MAURÍCIO: Boa parte dos esportes que você praticou e ainda pratica são amadores. Nosso país precisa aplicar uma política de incentivo para essas modalidades, não é mesmo?

RITA: Tivemos um período fantástico no campo esportivo nos últimos anos para as modalidades olímpicas. Passei boa parte da minha carreira atuando de maneira "semi-profissional", pois recebia remuneração do Programa Bolsa-Atleta e do Programa USP nos Jogos Olímpicos (que infelizmente duraram dois anos, pois logo depois veio à tona a crise orçamentária). Depois a situação foi piorando. As vésperas da Rio 2016, vi conhecidos e amigos com chances reais de participação tendo alguns incentivos e patrocínios cortados. Agora que tudo passou está bem mais complicado. Mas se pararmos para analisar, nem o futebol está tão bem assim. É complicado. A gestão esportiva no país é muito imediatista. Enquanto as coisas funcionarem dessa forma, não sairemos do lugar. Antes de pensar em incentivo financeiro para atletas, temos que construir uma cultura de prática esportiva no país.

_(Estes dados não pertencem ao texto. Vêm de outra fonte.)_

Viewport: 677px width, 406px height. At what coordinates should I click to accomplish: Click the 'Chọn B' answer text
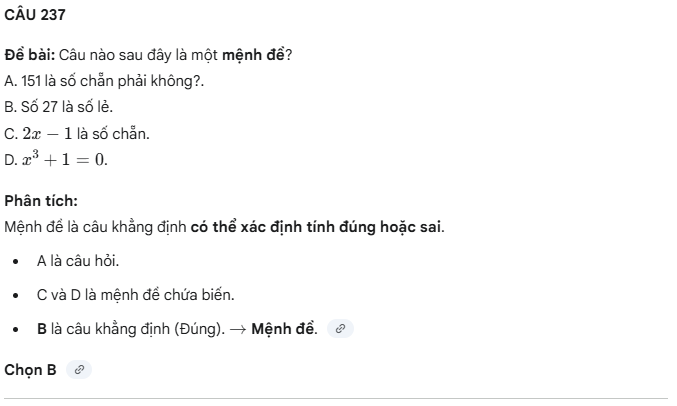[x=31, y=370]
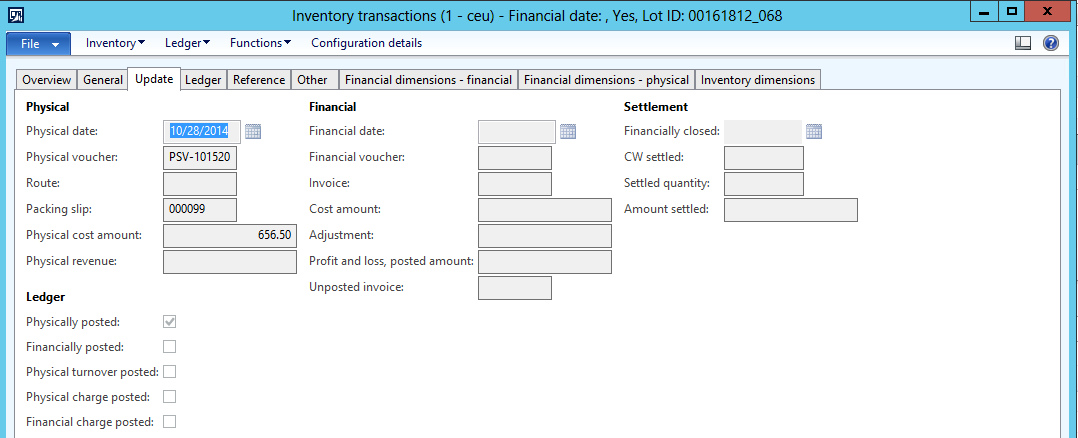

MAURÍCIO: Nos meses de janeiro e fevereiro de 2017 você trabalhou no Sesc e continuará exercendo o serviço. Conte como foi essa experiência e o que acha do incentivo que o clube dá na prática esportiva e cultural.

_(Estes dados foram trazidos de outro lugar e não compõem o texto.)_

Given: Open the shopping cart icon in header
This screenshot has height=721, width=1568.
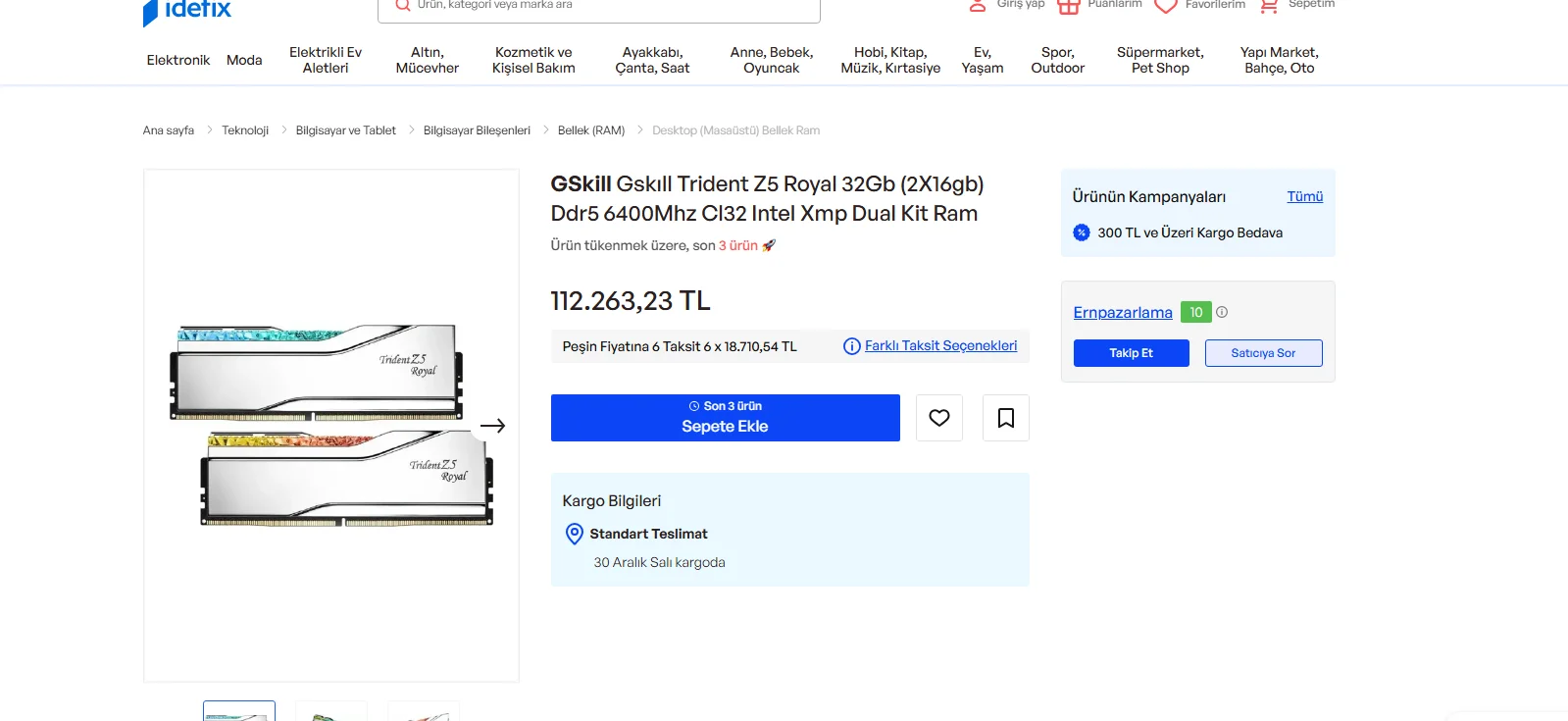Looking at the screenshot, I should (x=1269, y=6).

RITA: Foi bem legal. Trabalhei mais com recreação, mas agora que fui efetivada no estágio anual verei todas as atividades. O intuito do Sesc é fornecer aos frequentadores a experiência da atividade. A idéia não é formar atletas e competir, mas sim, aprender, se envolver e participar. É totalmente diferente da minha área, mas acho super importante.

MAURÍCIO: Quais são os seus projetos para o futuro?

RITA: Por enquanto, quero me formar no bacharelado em Esporte e prestar vestibular novamente, para o curso de nutrição. Pretendo abrir uma consultoria esportiva futuramente, onde quero oferecer aos alunos o serviço completo de treinamento e nutrição. Pensei em depois fazer um mestrado também, pois gosto muito da área de pesquisa. E claro, continuar.